One bit of good news, is that the better the action on your guitar is, the easier barre chords are. It is usually easier to barre an electric than an acoustic guitar because acoustics have higher action. This is why it was so important in the beginning to buy a guitar that is not a cheap mass produced hunk of junk. The are ways to improve action on a guitar, if possible do it, because poor action or a badly bowed guitar can make a barre chord impossible. In fact, check you action now, if it is really bad, I would advise not to push yourself too far on barring chords less you may hurt your hand.
Along with the action of a guitar it is also important to pay attention to string gauge. Heavier strings are not the best to learn on. It is wise to restring your guitar with light gauge strings when learning to first barre chords. Basically you want the strings and action to be as easy as possible to press down with your index finger.

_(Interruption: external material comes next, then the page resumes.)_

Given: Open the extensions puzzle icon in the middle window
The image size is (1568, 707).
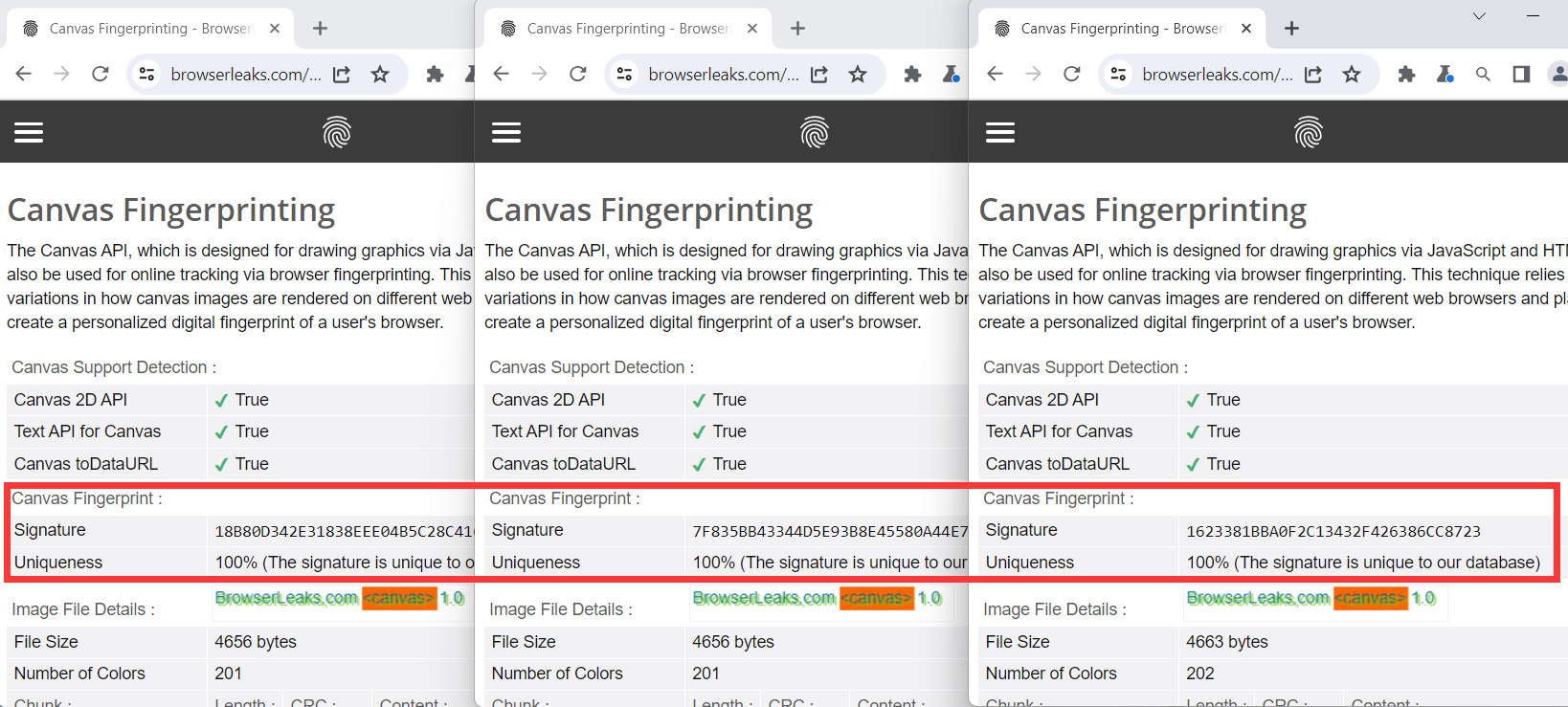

Start by Barring All Strings
To practice a barre chord, go to the 7th fret and press all strings down with your index finger. Make sure every string can be played without any buzzing or dead strings. Slowly adjust your wrist, grip, and finger until all strings are pushed down and once it sounds right, hold it in place. After a few seconds relax your finger and push again, pretend you are in a gym doing reps of an exercise, be sure to give your finger a break in between reps. As you get better at the 7th fret start going down slowly to the first fret and making sure all strings are pressed down at the same time. The first fret is always the hardest, which is why the F barre chord is so difficult. It may take time to get good enough that you can press all the 1st fret strings down with your index finger.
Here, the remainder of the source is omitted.